Decisero di anticipare l’apertura del viadotto Scorciavacche sulla statale 121 tra Palermo e Agrigento di ben tre mesi. Solo che la rampa d’accesso a quel ponte era crollata dopo appena una settimana dall’inaugurazione, che secondo i magistrati fu anticipata per “mero tornaconto personale”. Ed è per questo motivo che adesso la procura di Termini Imerese ha iscritto nel registro degli indagati i vertici di Anas in carica alla fine del 2014: l’ex presidente Pietro Ciucci, il condirettore generale Alfredo Bajo, il direttore del settore nuove costruzioni, Stefano Liani, e il vice direttore dell’area centro sud, Michele Vignale. Sono accusati a vario titolo di concorso in concussione e di concorso in falso per il crollo del viadotto siciliano inaugurato il 23 dicembre del 2014 e franato appena una settimana dopo.

“Ho chiesto a Anas il nome responsabile. Pagherà tutto: la festa è finita”, scriveva su twitter l’allora premier Matteo Renzi, pochi giorni dopo la frana. Le indagini per trovare eventuali responsabili di quel pasticcio, però, sono molto più difficili e complesse di un post sui social network. Sette mesi fa, la procura di Termini Imerese aveva già emesso trenta avvisi di garanzia per attentato alla sicurezza dei trasporti nei confronti dei funzionari siciliani di Anas e delle altre ditte coinvolte, mentre adesso l’inchiesta coinvolge direttamente l’ex numero uno Ciucci.

Secondo il procuratore capo Alfredo Morvillo e il sostituto Giovanni Antoci l’apertura anticipata del viadotto era stata imposta per ottenere “il raggiungimento di un risultato da sfruttare per mero tornaconto personale”. Erano i primi mesi di Renzi al governo e l’ex presidente di Anas rivendicava con soddisfazione l’inaugurazione del ponte tre mesi prima della tabella di marcia. “Non sussisteva alcuna necessità e urgenza che imponesse una apertura anticipata del traffico veicolare”, scrivono oggi i pm, mentre Ciucci già mesi fa si difendeva spiegando che non c’era stato “alcun premio di accelerazione per l’impresa e neanche un bonus per i dirigenti Anas”.

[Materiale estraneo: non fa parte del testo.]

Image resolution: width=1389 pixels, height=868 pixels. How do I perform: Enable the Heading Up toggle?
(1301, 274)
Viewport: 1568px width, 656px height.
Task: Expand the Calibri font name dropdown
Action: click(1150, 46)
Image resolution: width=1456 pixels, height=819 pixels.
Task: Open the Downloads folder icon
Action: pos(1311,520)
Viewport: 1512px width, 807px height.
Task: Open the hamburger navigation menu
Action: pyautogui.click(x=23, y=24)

Ma l’indagine non riguarda soltanto l’apertura del viadotto: secondo gli inquirenti, infatti, ci sarebbero irregolarità anche nella fase progettuale ed esecutiva dell’opera. I magistrati sostengono che il certificato di stabilità risulta firmato da tecnici che però non erano presenti sul posto: è per questo motivo che gli investigatori ipotizzano anche l’accusa di falso. L’organo di collaudo, scrivono, “non aveva mai eseguito alcuna visita e sopralluogo presso il cantiere, pur a fronte della espressa previsione di collaudo in corso d’opera”.

Oltre agli ex vertici dell’Anas, la procura di Termini Imerese indaga dunque anche sul direttore dei lavori, Fulvio Giovannini, sul responsabile del procedimento Claudio Bucci, e su Pierfrancesco Paglini, rappresentante legale di Bolognetta sca, il consorzio d’imprese che si è aggiudicato la costruzione dell’opera. A costituirlo erano tre società: la Cmc di Ravenna, la Ccc di Bologna – coinvolta sull’inchiesta a carico di Filippo Penati – e la Tecnis di Catania, sequestrata nel febbraio scorso per presunte infiltrazioni mafiose. Quindici giorni dopo il crollo del viadotto, l’unico dirigente punito era stato proprio Bucci, responsabile del procedimento, in servizio da pochi mesi in Sicilia e quindi spedito a L’Aquila. A prenderne il posto, tra l’altro, era stato in primo momento Sergio Serafino Lagrotteria, coinvolto nell’inchiesta della procura di Padova sugli scavi selvaggi tra l’Adige e il Brenta (condannato in primo grado e assolto in appello). Del crollo del viadotto Scorciavacche si era occupata anche una commissione istituita dall’ex ministro delle Infrastrutture, Maurizio Lupi, che imputava il cedimento a “carenze strutturali e costruttive”, mentre anche l’autorità Anticorruzione di Raffaele Cantone ha aperto un’indagine sulla vicenda.